TASK TO CARRY OUT: Read through the listing below and copy each line in which the word "input" occurs.

== Segment start ==

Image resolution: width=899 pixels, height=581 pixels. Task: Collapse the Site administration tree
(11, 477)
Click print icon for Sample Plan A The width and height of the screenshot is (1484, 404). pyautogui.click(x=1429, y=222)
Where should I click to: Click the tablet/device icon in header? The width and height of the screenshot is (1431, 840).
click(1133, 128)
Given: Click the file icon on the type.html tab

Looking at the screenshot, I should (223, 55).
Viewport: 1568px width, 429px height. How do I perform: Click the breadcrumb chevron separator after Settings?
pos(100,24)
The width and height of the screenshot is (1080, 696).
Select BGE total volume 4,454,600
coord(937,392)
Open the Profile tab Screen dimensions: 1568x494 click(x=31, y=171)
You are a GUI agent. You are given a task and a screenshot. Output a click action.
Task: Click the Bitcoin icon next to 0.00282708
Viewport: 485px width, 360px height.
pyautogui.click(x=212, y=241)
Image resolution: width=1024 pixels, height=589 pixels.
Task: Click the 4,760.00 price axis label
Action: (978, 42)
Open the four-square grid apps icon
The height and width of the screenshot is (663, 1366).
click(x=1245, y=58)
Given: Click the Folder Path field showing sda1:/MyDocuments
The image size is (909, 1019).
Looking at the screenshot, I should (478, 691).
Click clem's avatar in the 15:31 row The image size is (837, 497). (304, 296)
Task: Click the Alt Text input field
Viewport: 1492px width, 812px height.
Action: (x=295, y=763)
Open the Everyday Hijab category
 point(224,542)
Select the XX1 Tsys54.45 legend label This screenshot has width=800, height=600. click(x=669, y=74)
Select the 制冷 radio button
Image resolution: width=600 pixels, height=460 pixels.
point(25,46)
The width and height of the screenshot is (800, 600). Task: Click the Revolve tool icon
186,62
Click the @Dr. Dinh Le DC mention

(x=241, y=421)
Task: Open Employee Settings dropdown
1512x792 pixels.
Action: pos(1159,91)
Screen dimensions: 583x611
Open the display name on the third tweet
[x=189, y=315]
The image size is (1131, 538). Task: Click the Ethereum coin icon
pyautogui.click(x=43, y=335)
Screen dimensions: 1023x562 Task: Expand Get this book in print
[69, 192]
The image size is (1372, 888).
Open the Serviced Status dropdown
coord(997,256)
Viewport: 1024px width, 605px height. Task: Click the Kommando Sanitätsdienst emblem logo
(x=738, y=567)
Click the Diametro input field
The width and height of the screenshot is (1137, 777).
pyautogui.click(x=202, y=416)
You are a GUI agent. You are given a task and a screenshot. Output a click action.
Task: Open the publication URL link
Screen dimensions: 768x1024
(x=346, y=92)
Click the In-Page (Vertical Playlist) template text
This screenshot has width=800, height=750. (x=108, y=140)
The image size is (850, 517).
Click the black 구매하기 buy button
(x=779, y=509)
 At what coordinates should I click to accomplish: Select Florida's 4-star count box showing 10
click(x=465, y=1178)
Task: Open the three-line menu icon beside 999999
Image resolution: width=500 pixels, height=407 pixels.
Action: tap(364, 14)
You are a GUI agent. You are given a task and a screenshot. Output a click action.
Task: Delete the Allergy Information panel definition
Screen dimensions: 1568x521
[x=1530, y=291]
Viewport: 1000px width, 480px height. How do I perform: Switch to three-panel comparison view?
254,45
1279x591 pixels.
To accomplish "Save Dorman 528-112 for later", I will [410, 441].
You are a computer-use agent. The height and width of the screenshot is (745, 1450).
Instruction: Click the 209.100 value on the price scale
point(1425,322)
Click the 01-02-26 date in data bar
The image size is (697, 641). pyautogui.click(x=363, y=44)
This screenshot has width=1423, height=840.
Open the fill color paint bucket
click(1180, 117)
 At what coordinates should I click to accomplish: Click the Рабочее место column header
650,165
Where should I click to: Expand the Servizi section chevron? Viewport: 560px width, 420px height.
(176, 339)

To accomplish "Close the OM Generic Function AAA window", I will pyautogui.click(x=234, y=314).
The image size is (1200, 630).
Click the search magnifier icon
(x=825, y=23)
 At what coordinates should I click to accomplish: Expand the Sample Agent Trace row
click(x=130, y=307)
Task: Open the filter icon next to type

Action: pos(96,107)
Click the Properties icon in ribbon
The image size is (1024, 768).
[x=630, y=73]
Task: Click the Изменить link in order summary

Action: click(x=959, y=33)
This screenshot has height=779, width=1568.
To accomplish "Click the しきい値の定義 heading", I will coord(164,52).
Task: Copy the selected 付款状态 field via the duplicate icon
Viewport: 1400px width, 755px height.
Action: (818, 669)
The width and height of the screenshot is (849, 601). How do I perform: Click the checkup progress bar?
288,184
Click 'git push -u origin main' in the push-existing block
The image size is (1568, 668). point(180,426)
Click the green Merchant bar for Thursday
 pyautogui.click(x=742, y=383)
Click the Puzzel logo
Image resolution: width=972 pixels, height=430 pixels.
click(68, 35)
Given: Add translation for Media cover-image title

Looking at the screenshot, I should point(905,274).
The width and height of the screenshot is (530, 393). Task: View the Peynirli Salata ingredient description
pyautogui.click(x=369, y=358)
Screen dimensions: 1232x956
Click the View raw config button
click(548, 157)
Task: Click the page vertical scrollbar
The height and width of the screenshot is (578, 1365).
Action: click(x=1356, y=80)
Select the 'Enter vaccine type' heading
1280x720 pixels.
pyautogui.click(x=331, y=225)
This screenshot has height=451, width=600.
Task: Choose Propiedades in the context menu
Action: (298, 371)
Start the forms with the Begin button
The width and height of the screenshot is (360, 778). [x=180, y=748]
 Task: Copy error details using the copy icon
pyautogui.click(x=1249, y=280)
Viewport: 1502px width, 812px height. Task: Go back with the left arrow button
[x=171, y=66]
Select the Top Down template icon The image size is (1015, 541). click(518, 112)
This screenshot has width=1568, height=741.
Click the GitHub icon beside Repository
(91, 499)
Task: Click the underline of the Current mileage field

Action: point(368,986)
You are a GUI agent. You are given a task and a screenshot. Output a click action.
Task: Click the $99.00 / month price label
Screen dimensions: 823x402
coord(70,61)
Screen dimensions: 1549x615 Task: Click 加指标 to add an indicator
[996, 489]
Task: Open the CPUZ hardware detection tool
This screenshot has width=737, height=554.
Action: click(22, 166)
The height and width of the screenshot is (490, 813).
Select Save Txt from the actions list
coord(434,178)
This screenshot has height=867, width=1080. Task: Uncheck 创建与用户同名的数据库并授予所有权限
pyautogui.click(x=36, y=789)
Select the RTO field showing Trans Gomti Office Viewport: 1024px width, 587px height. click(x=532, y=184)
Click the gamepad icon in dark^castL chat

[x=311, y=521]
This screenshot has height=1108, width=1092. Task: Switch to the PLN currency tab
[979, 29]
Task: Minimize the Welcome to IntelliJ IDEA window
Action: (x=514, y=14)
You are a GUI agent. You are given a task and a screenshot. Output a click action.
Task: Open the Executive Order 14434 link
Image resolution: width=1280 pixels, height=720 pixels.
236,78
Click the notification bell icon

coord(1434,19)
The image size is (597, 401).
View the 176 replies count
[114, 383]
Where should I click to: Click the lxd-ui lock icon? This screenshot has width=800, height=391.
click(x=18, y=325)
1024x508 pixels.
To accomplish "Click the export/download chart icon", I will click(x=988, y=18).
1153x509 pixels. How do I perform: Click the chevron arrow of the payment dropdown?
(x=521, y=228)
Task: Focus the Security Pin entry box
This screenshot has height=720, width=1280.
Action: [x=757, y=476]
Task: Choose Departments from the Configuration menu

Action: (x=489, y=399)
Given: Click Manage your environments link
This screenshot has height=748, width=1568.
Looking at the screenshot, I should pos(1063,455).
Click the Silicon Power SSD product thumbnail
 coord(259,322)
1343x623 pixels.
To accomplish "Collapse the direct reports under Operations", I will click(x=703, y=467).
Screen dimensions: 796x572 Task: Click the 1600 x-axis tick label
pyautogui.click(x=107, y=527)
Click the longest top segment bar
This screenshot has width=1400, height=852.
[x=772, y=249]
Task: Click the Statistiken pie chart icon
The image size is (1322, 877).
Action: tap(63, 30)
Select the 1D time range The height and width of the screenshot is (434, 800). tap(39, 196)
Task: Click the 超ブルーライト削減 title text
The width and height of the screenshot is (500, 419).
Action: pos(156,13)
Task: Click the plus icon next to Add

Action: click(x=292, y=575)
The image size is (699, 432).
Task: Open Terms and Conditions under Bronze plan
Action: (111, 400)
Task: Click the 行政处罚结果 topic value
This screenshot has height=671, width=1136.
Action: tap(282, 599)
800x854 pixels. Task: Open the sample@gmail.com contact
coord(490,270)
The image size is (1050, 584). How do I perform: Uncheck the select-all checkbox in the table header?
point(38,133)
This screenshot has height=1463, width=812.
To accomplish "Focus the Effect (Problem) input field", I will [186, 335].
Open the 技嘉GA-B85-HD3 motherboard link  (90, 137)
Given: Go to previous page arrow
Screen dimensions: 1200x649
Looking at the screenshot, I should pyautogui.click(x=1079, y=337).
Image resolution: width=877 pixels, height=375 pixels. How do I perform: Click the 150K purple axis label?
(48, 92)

== Segment end ==

TASK SOLUTION:
Task: Click the Alt Text input field
Click the Diametro input field
To accomplish "Focus the Effect (Problem) input field", I will [186, 335].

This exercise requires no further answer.